PROVIDED DATA:
"""
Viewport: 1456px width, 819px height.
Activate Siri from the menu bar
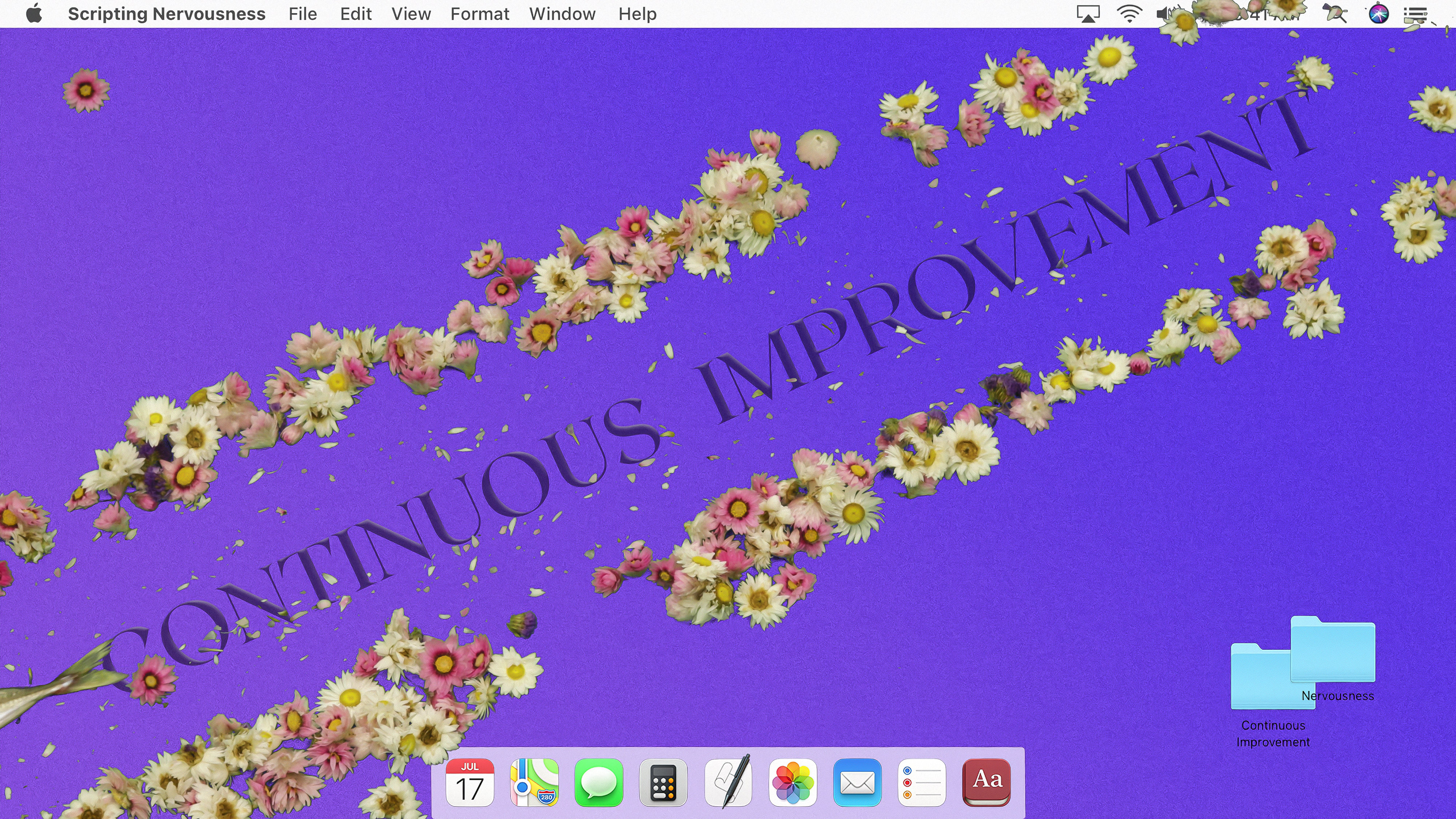coord(1378,13)
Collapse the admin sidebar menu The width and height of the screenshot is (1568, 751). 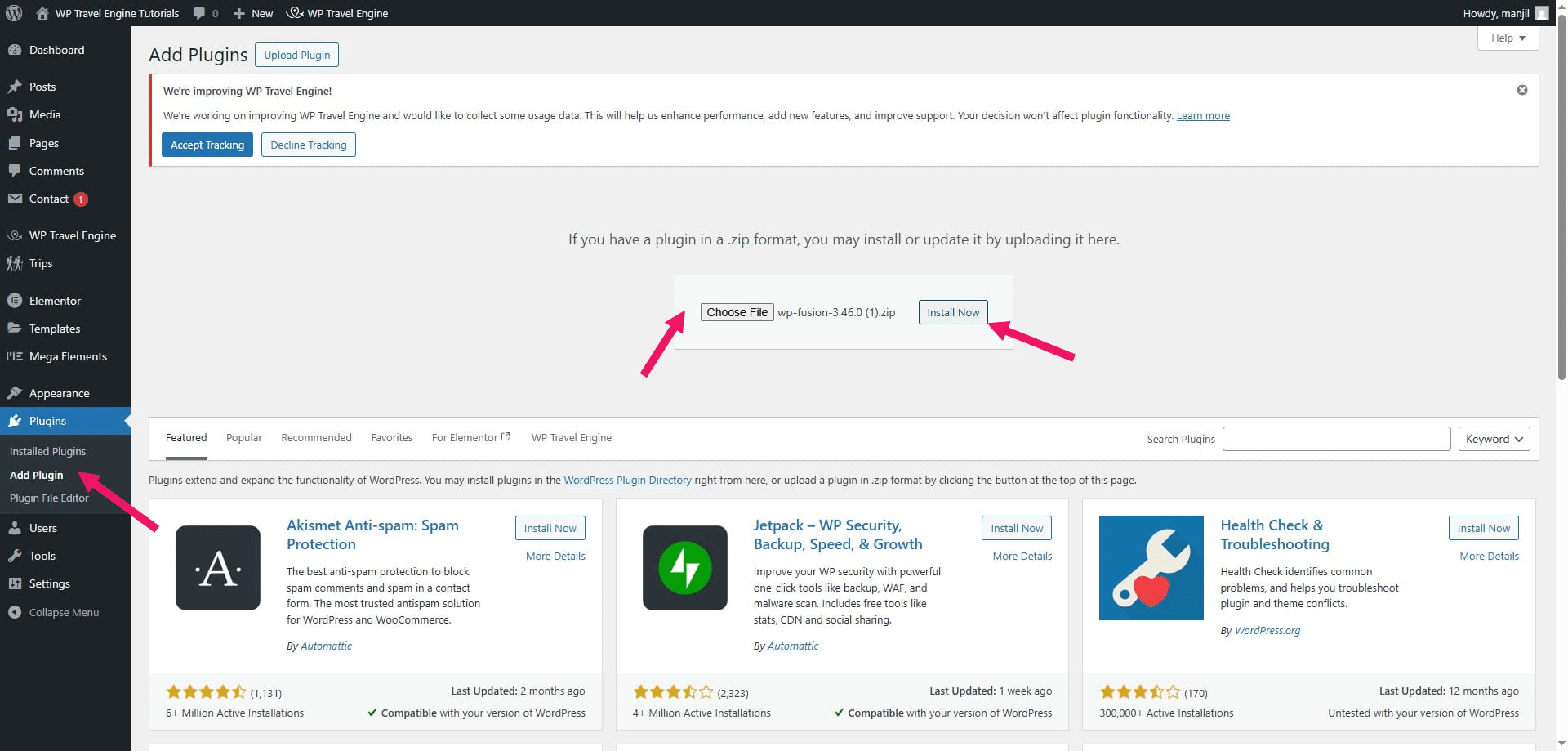[x=14, y=612]
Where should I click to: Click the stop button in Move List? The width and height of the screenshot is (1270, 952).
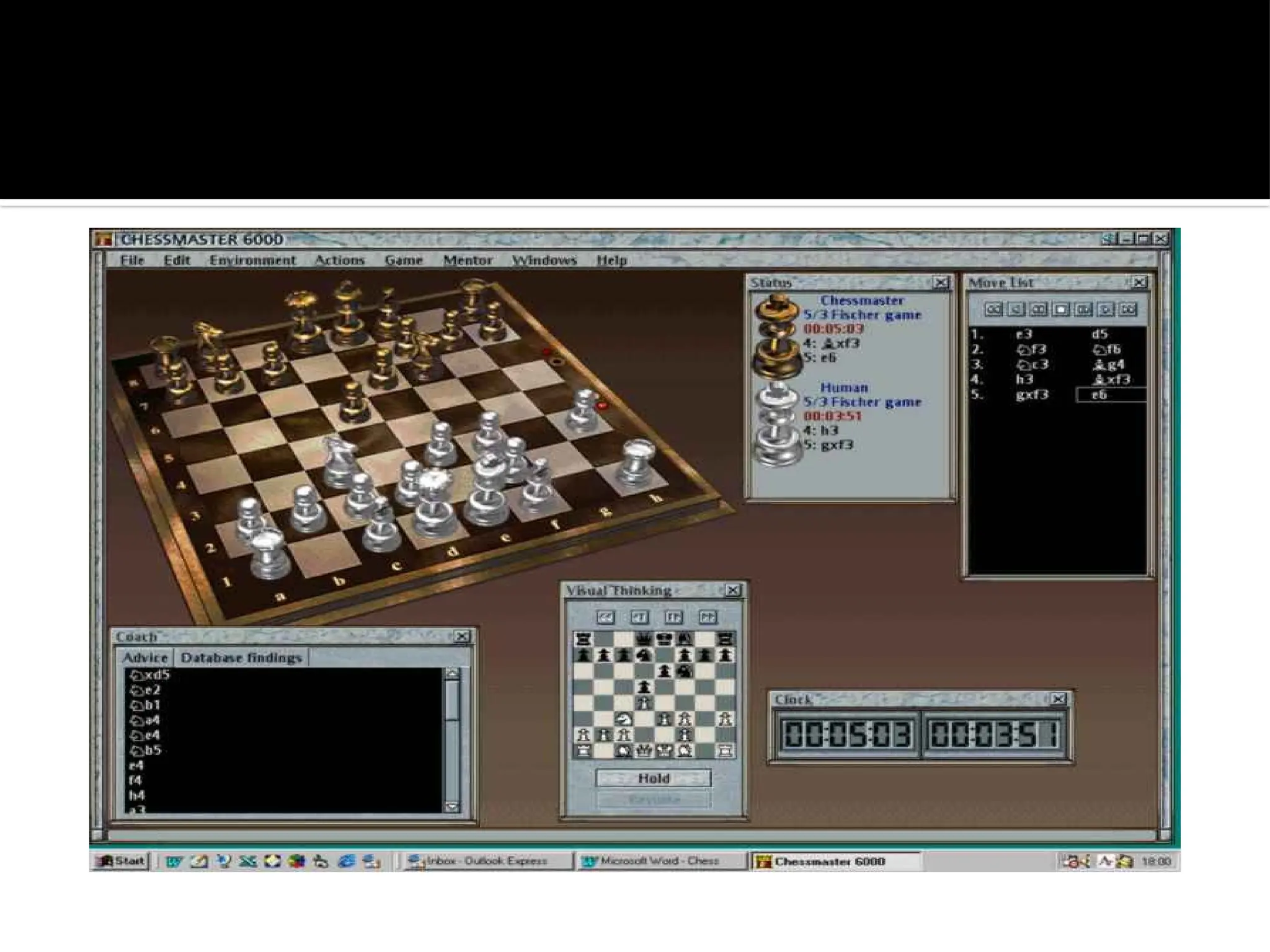pos(1061,309)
"""
PROMPT:
Leave the pictures out and copy exactly the lines from the one that holds "Where should I" through the last line of the material.

ANSWER BELOW:
Where should I click to: Click the stop button in Move List? The width and height of the screenshot is (1270, 952).
pos(1061,309)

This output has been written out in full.